Rae leaned toward Lucas and muttered, “FBI spokeswoman.”
“I’m two-thirds of the way through the paper,” Lucas said. “I’m going back upstairs.”
* * *
—
SUNSET WAS about eight o’clock, but the jungle started getting dim at seven, even dimmer in the muddy pits, and the recovery crews began pulling out. Six men and a woman who were doing the excavations took turns in Deese’s shower and were gone by eight. A dozen overnight guards began patrolling the site, under perimeter lights supplemented by laser trip wires.

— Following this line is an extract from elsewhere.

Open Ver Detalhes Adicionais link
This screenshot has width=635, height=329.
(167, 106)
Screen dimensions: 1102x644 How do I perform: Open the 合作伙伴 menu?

Lucas, Bob, and Rae followed Tremanty out at eight o’clock, seven miles to a low, rambling concrete-block bar called Remy’s. The bar was decorated with beer signs, and, on the door, a black-and-white poster that showed a man’s fist holding a revolver, with the words “We Don’t Call 911.”
A twenty-foot-square dance floor sat at one end of the building, with an elevated platform against the wall that might have accommodated a five-piece band. Everything inside was old wood, fake wood, or concrete blocks, including a digital jukebox that was a bit of all three; a Brooks & Dunn song, “Neon Moon,” was burbling out into the dim interior.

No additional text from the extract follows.